There are instances when AI detection, such as Turnitin’s AI score can be useful. If you notice several papers that look similar, this could indicate that students used a very similar prompt and AI generation tool. You can then take a closer look at the AI scores and try reverse engineering a suspected AI prompt to see if you can get a similar answer. If a Turnitin AI score is very high, then you may want to take a closer look at the student’s work; the company touts increased accuracy when the AI score is higher.
Handling Suspected AI Misuse
If you suspect AI misuse, first avoid rushing to judgment. One Texas A&M professor was in the news for accusing students of cheating after asking ChatGPT if it had written student’s papers (ChatGPT lied and said it did). Take the time to understand what the technology can and can’t do and to look closely at the student’s work. You may need to have a frank conversation with the student about AI misuse, and Turnitin has several resources that instructional teams and even students can find useful (below).
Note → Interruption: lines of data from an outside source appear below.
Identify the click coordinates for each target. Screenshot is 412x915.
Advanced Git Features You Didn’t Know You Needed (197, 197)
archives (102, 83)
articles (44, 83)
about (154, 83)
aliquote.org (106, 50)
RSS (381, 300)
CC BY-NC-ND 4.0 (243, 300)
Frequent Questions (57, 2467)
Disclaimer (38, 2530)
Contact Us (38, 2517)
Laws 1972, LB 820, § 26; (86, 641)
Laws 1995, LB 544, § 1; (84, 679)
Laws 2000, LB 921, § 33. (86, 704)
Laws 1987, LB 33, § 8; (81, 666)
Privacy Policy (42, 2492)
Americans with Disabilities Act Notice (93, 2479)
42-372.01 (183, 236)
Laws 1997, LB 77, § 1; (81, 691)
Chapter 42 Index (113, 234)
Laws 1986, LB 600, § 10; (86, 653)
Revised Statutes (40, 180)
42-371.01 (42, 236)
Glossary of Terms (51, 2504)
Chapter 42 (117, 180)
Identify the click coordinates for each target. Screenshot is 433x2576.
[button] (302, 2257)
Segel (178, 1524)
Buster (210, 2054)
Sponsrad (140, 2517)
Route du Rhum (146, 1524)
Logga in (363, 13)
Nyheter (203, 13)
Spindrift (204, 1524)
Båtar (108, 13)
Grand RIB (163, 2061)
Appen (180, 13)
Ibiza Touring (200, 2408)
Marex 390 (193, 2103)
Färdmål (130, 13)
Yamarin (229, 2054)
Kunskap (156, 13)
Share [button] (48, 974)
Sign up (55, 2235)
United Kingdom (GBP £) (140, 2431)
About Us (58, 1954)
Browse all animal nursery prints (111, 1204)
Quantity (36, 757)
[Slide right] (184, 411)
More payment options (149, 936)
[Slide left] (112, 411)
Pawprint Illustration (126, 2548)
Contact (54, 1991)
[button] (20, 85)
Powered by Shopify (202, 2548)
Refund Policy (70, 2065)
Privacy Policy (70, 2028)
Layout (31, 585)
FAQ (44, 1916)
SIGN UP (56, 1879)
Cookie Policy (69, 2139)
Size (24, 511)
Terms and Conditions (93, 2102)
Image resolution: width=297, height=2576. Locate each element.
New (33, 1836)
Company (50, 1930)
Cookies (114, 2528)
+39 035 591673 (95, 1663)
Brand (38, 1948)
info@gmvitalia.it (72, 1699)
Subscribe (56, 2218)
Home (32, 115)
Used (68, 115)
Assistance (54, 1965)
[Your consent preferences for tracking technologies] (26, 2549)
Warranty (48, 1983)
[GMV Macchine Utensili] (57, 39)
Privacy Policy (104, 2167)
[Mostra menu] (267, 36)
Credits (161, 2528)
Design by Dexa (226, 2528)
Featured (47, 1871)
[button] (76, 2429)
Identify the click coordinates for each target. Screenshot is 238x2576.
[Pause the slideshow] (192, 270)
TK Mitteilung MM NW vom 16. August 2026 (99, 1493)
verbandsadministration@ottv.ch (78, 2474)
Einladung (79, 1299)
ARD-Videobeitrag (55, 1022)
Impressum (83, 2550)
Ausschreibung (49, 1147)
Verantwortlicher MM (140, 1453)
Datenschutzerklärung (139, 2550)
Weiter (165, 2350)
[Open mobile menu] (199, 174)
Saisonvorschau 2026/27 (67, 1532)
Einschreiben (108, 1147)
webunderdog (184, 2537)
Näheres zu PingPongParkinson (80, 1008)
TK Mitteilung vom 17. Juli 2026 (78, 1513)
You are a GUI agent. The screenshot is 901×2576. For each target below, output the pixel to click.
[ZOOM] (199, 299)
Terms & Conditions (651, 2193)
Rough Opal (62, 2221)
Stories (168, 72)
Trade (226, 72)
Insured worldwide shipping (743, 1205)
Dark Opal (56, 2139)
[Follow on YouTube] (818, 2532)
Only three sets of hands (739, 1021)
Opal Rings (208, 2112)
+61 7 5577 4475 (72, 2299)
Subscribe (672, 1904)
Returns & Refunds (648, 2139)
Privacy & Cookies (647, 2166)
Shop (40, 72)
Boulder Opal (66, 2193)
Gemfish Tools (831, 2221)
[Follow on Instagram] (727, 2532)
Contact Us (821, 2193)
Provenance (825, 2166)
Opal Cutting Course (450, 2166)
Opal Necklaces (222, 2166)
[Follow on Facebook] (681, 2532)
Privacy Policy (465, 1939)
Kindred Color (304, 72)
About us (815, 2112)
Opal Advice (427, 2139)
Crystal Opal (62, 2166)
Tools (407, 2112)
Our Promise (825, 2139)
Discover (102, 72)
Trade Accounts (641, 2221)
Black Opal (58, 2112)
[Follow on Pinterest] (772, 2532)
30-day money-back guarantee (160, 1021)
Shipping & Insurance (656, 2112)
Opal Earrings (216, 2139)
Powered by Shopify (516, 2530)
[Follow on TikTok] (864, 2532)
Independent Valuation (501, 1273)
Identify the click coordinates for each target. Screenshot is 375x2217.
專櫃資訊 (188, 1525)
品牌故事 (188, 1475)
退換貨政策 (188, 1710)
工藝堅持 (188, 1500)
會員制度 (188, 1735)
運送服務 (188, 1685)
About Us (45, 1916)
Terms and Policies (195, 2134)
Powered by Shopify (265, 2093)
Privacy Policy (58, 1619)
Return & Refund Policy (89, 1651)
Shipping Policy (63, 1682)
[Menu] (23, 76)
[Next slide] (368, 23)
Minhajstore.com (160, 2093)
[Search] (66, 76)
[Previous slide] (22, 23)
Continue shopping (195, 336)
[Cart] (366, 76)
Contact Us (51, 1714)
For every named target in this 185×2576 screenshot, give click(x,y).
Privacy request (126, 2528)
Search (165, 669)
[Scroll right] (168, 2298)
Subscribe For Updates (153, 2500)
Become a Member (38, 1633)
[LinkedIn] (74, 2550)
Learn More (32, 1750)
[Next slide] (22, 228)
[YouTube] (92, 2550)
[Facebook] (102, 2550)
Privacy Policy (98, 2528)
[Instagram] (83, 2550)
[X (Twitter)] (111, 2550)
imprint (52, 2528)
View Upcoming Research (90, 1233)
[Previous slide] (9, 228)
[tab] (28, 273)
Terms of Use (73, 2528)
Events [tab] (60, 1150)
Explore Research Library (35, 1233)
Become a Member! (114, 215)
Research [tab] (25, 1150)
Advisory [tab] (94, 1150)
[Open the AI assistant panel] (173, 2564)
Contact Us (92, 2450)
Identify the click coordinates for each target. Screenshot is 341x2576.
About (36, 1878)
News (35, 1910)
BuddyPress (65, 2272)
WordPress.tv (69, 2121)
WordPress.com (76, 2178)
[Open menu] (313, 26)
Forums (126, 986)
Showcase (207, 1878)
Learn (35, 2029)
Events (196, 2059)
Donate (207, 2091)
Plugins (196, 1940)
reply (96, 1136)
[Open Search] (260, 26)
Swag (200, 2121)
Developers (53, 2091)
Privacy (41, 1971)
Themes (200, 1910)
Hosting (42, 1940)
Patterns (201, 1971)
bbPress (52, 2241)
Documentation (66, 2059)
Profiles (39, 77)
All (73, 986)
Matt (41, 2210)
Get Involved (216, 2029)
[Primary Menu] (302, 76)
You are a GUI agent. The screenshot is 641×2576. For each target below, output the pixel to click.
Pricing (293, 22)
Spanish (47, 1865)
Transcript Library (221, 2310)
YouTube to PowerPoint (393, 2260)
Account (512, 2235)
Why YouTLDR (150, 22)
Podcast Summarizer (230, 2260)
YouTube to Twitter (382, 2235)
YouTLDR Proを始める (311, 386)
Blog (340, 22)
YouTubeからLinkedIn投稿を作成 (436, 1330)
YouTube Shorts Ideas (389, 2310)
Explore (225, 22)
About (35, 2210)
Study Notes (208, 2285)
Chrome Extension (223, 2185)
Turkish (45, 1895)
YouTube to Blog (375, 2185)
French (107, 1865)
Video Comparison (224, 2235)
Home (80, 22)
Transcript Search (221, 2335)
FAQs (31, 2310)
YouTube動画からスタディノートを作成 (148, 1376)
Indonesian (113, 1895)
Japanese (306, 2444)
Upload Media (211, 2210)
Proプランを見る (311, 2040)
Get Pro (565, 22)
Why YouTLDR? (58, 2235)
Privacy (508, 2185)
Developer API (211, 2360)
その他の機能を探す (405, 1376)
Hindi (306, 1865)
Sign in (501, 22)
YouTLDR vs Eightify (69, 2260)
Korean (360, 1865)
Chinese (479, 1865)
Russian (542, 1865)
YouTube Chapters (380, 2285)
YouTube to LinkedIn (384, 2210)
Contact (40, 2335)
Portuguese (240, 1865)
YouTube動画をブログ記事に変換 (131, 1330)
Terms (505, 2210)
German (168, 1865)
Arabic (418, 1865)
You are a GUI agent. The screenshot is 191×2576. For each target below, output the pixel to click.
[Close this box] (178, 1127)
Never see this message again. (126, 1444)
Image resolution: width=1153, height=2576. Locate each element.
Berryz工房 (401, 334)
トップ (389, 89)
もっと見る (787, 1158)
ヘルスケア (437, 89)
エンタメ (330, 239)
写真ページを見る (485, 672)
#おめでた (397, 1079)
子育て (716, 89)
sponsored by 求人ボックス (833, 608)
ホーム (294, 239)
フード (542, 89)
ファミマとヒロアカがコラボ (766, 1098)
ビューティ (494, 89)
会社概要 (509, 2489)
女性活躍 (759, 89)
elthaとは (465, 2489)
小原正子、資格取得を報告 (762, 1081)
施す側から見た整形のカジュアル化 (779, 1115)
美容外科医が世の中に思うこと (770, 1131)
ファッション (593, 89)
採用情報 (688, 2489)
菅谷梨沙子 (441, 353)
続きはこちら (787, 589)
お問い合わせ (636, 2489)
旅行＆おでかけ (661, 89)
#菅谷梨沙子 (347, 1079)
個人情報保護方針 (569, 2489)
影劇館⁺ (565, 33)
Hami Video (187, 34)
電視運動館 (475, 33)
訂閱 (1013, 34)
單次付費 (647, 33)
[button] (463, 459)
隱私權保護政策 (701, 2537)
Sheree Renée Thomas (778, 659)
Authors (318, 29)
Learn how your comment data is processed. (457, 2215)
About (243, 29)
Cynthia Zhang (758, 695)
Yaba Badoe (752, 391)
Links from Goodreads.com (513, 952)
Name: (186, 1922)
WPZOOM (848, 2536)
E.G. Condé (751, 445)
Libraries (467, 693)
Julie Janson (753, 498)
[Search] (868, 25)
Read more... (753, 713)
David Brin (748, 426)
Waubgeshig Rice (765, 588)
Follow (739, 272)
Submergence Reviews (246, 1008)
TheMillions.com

- Approaching a student regarding potential AI misuse: A guide to support honest, open dialog with students regarding their work.
- Discussion starters for tough conversations about AI: This guide helps educators focus on growth in the work that has been submitted and facilitate productive conversations.
- AI conversations: Handling false positives for educators: This guide shares strategies educators can consider before and after submissions when discovering a false positive.
- AI conversations: Handling false positives for students: This guide for students shares strategies they can consider before and after submissions when confronted with a false positive.
- Ethical AI use checklist for students: This checklist for students provides guidance during all phases of work and suggests ways to make decisions that support integrity and align with educator guidelines.
Ultimately, we encourage you to try out AI tools yourself and to try AI detection tools. Better yet, take a look at your assignments and how to improve them in light of this new technology. Here are two resources to get started:
- AI Misuse Rubric: A rubric to aid educators in reviewing assignment prompts for potential vulnerabilities to generative AI tools and/or creating prompts with fewer vulnerabilities.
- AI Misuse Checklist: A checklist that focuses on some areas that current models of generative AI tools are not generally capable of producing as a student writer might. If the responses to the questions are generally “no,” take a closer look at the assignment.
We also encourage you to look for ways to evaluate the learning process in addition to the learning product. This will give you as the instructor a more meaningful way to assess student learning.